## GIVEN TASK A
In the forum thread about TensorRT latency on two GPUs, restate the paragraph that begins "When I see the Cuda profiling" in fewer words, keeping its main facts.
## GIVEN TASK B
Carry on the forum thread about TensorRT latency on two GPUs from its last post.

## DOCUMENT SEGMENT
════════

Latency when running TensorRT engine on two GPU

Description

When I’m trying to run two tensor rt engines on two different GPU, there is always some latency for the second GPU to start inference. Is it possible to eliminate the latency?

Environment

TensorRT Version: 7.0
GPU Type: RTX 2080 Ti and Titian RTX
Nvidia Driver Version: 440.64.00
CUDA Version: 10.2
CUDNN Version: 7.6.5
Operating System + Version: Ubuntu 18.04

Detail

When I’m trying to run the same inference model on two different GPU, it seems that they can not be running at the same time, there is always some latency for the second GPU to start inference. My code is something like this,

struct Inference
{
    IRuntime* runtime;
    ICudaEngine* engine;
    IExecutionContext* context;
    cudaStream_t stream;
    void* buffer[2];
    int inputIndex, outputIndex;
};
Inference plan[2];

... #initialize the engine on two different device

for(int nDevice = 0; nDevice < 2; nDevice++)
        {
            cudaSetDevice(DEVICE[nDevice]);
            cudaMemcpyAsync(plan[nDevice].buffer[plan[nDevice].inputIndex], fInput + nDevice * offset_input, datasize_input, cudaMemcpyHostToDevice, plan[nDevice].stream);
            plan[nDevice].context -> enqueue(BATCH_SIZE, plan[nDevice].buffer, plan[nDevice].stream, nullptr);
            cudaMemcpyAsync(fOutput + nDevice * offset_output, plan[nDevice].buffer[plan[nDevice].outputIndex], datasize_output, cudaMemcpyDeviceToHost, plan[nDevice].stream);
        }


The above image is the profiling result.

When I see the Cuda profiling of this part, it seems that copying input to the second device actually happened a little bit later than the first one. However, when I remove the enqueue() function, the memory copy happened parallelizely. Do you have any idea why this happened? Are there any possible to solve it?

Hi @qiuyunzhe94,
Can you please share your script and model so that we can help you better.
Thanks!

The attachment is the script and model I use to inference. There are two more plugin files I cannot upload because it ends with .cu. If you need please let me know how to upload them and I’ll do. Thanks.

inference.cpp (35.0 KB)

Hi @qiuyunzhe94,
Looks like you missed to attach the model.

════════

## SUPPLIED RECORDS
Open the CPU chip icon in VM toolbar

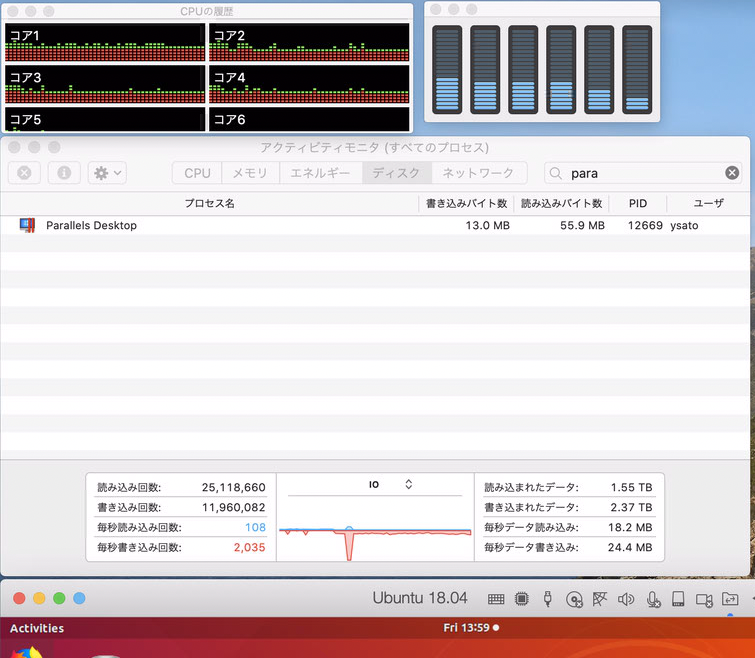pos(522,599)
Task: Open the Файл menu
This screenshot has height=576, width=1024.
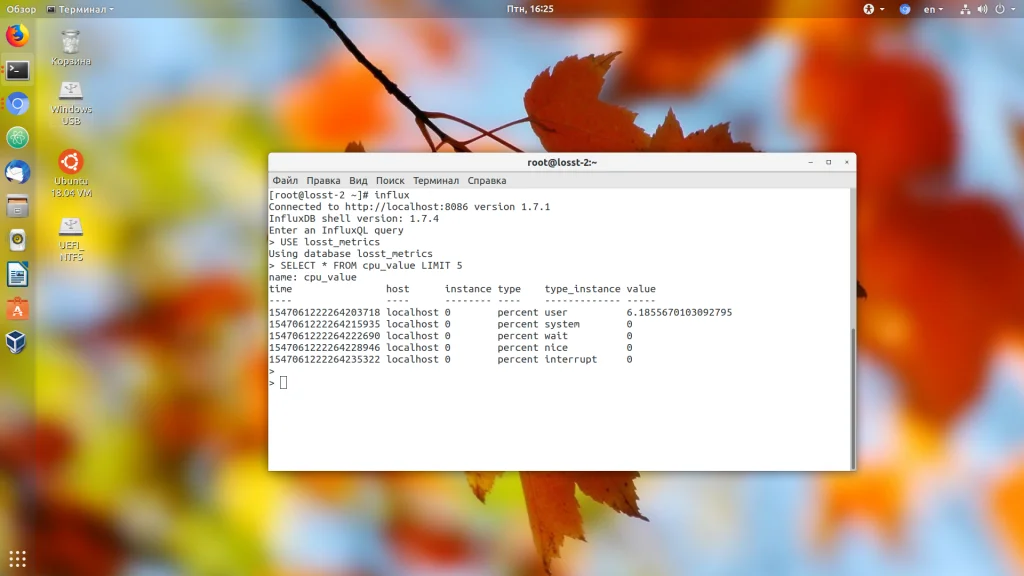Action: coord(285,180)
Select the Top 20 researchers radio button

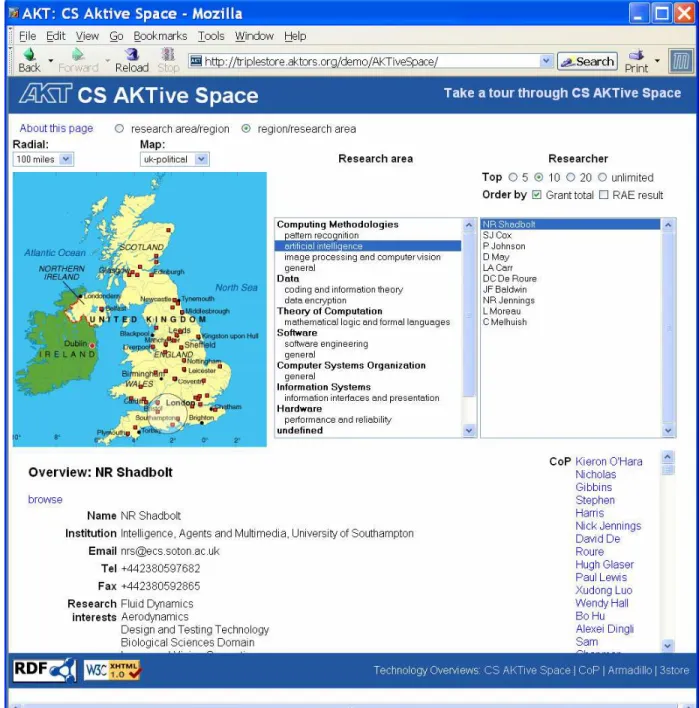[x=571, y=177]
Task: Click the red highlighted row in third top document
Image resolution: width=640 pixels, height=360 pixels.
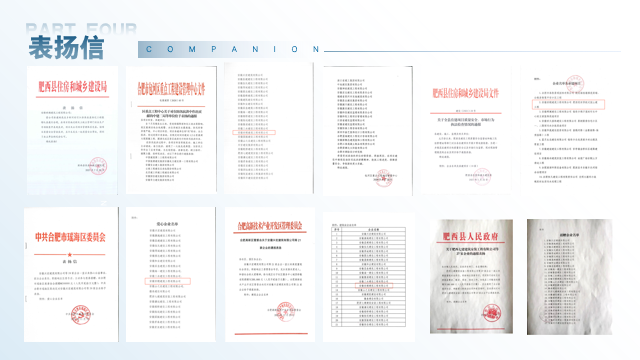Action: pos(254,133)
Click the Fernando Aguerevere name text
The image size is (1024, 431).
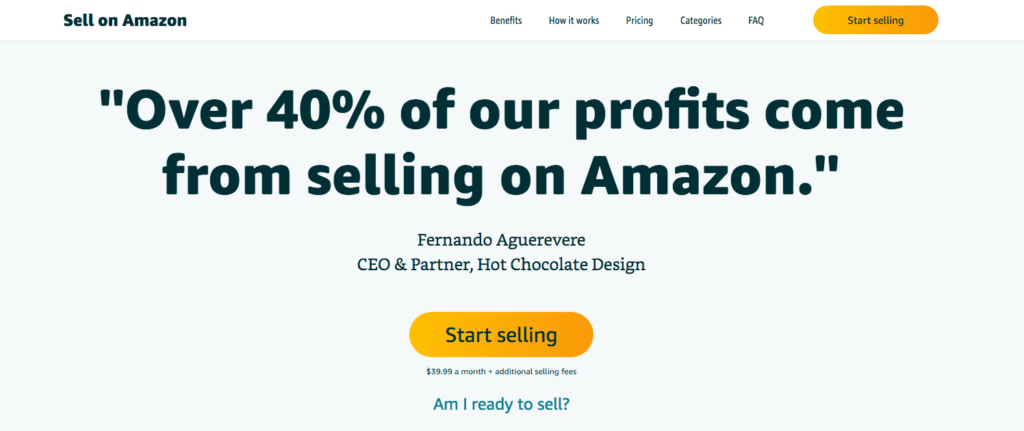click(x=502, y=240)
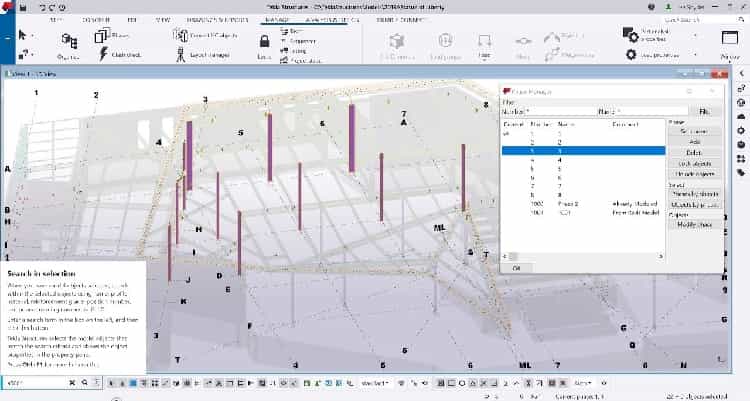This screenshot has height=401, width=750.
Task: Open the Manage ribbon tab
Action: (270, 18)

════════

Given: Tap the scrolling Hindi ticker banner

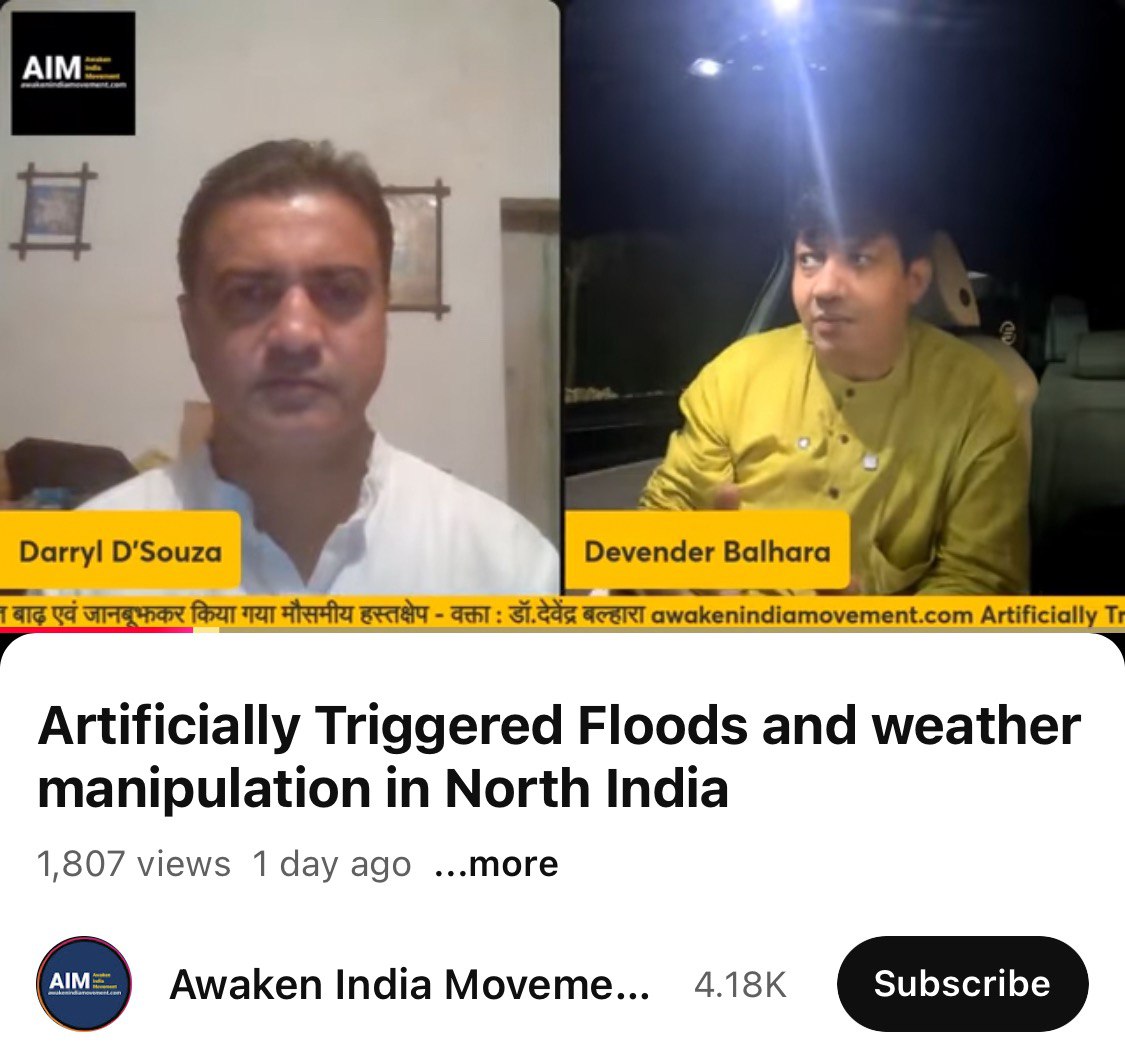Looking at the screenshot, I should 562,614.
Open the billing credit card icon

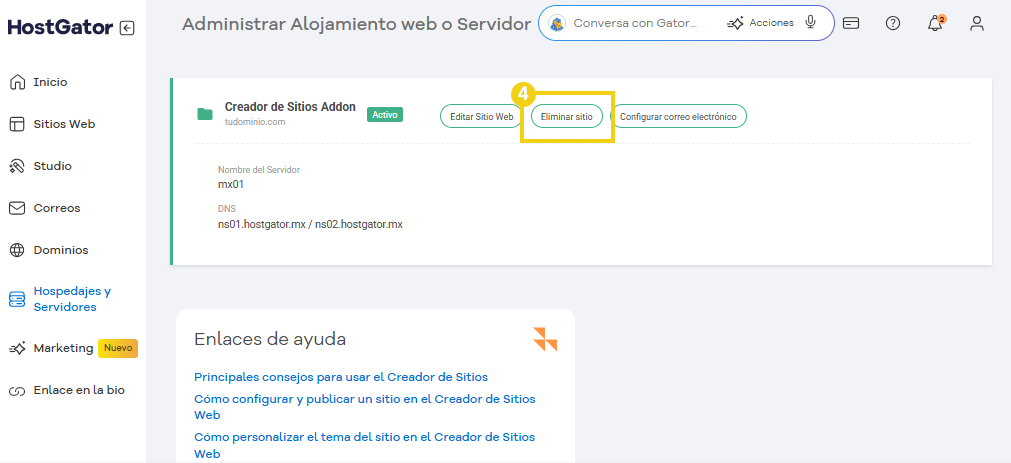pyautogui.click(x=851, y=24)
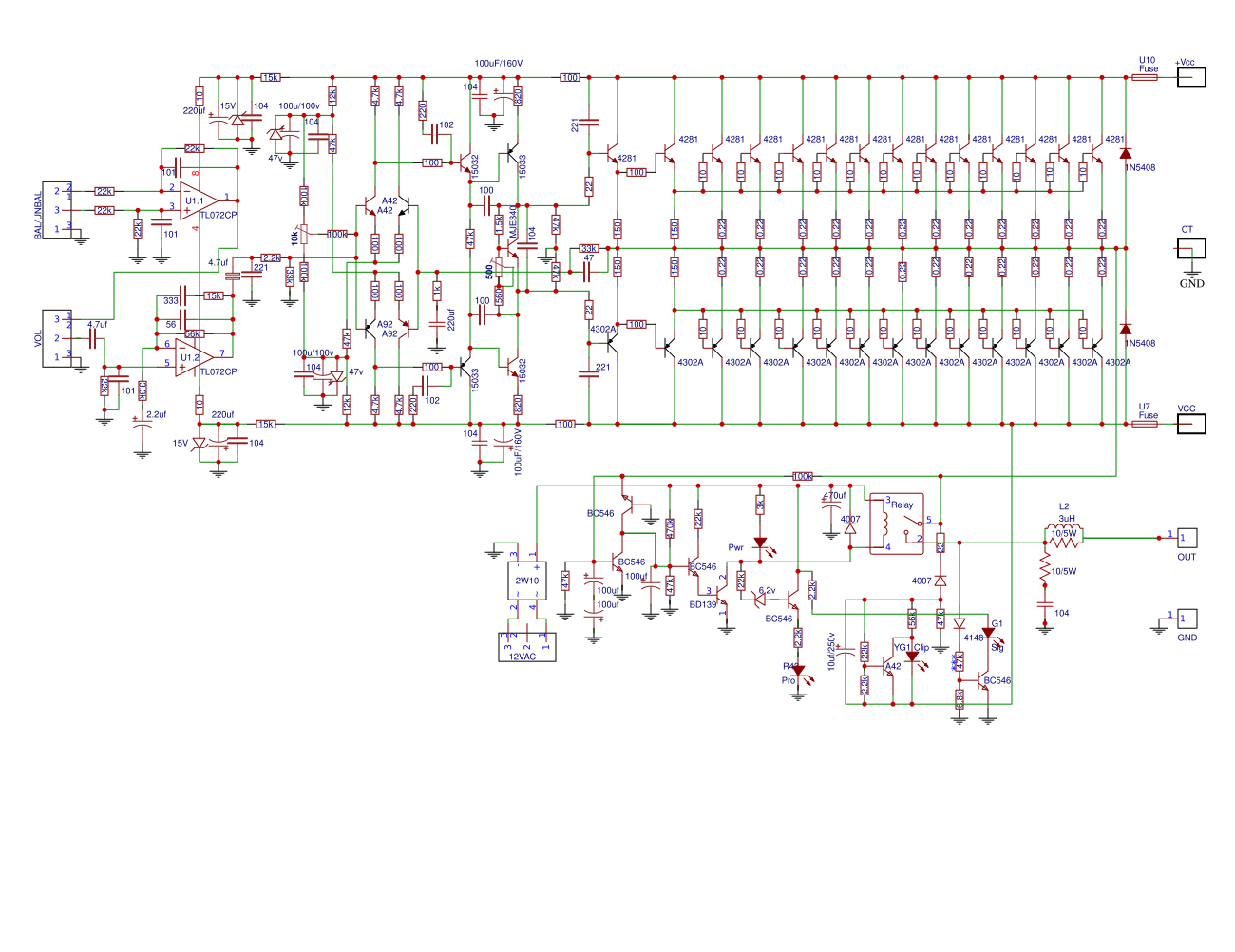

════════

## OUTPUT A
The CUDA profile shows the input copy to the second device starting slightly after the copy to the first. Without the enqueue() call, the two copies run in parallel. The poster asks why this happens and whether it can be fixed.

## OUTPUT B
Also you can zip all files in one folder and can share it either via IM or on drive.
Thanks!

Hi @AakankshaS,

I upload all the script to drive. Thanks for your help.

yolov4 script

Hi @AakankshaS ,

Is there any update on this issue? Or do I need to provide more information?

Thanks!

Hi @qiuyunzhe94,

Sorry for late response.
Since you are not using multi-threading, it is as expected. After first enqueue finish, second enqueue can start at that time.
You can try multi threading for better performance. Please refer to thread safety best practices:
https://docs.nvidia.com/deeplearning/tensorrt/archives/tensorrt-713/best-practices/index.html#thread-safety

Thanks

Hi Sunil,

I think I did put two models into two separate devices, and use two different CudaStream to control them. If you look into the profiling figure, the two enqueue actually happened parallelized in most time, not one after the other. Isn’t this multi-threading? If not, how to make it multi-threading? The link you gave didn’t provide much information on how to make model multi-threading.

Thanks!

Hi,

Enqueue operation is CPU call not related to GPU stream.
Context 1 execution start at the same time code calls first enqueue and same is the case with context 2.
If user really want to start inference at the same time, starting a new thread is always the choice.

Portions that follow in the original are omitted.